In the case of PHR and 40PHR, compared to Comparative Examples 1 and 2, the amount of charge is significantly reduced, the effect on static electricity is excellent, and the decrease in felt strength is relatively small, which is sufficient for practical use. However, the blending ratio of calcium ligninsulfonate is
In the case of 0.5 PHR (Comparative Example 1), the effect on static electricity is slight, and it is not effective in reducing product defects caused by static electricity during felt manufacturing. On the other hand, when the blending amount of calcium ligninsulfonate is 45 PHR (Comparative Example 2), it is effective against static electricity, but the strength of the felt decreases, so the blending amount of resin must be increased, and the felt product The cost will increase. From the above, the blending amount of lignin sulfonate is 1
In the case of ~40 PHR, compared to the conventional product Comparative Example 3, while maintaining the strength of the felt to some extent, the effect against static electricity is significantly improved, and product defects due to static electricity can be reduced. [Effects of the Invention] The felt adhesive of the present invention comprises a phenolic resin obtained by reacting at least phenols and aldehydes, and 1 to 40 parts by weight of lignin based on 100 parts by weight of the phenolic resin. The phenol-based resin and the lignin-based material are uniformly mixed and are in the form of fine powder. This lignin-based material easily absorbs moisture from the atmosphere and has a molecular structure suitable for eliminating static electricity, so this felt adhesive is suitable for eliminating static electricity.

【table】

[Table] Reduces the generation of air and makes it easier for the generated static electricity to escape to the outside of the system. Therefore, lignin-based substances 1~
When manufacturing felt using this felt adhesive containing 40PHR, troubles and product defects caused by static electricity during felt manufacturing are reduced, and powder dust is reduced, without significantly reducing the strength of the felt. Increased resin yield and deterioration of the working environment can be prevented. Furthermore, compared to antistatic agents such as quaternary ammonium and conductive substances such as carbon powder, lignin is cheaper and can be incorporated into products without increasing costs.

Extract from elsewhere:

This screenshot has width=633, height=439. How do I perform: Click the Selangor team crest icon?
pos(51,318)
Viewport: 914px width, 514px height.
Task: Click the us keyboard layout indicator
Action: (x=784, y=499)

Furthermore, compared to antistatic agents such as quaternary ammonium salts, the antistatic effect is superior in durability, and there is little risk that the antistatic effect will decrease even during long-term product storage.

Claims (1)

[Claims] 1 Consists of a phenolic resin obtained by reacting at least phenols and aldehydes, and 1 to 40 parts by weight of a lignin material per 100 parts by weight of the phenolic resin, and the phenolic resin is a novolac resin. and a hardening agent, the lignin-based material is a lignin sulfonate, and the phenol-based resin and the lignin-based material are uniformly mixed in the form of fine powder.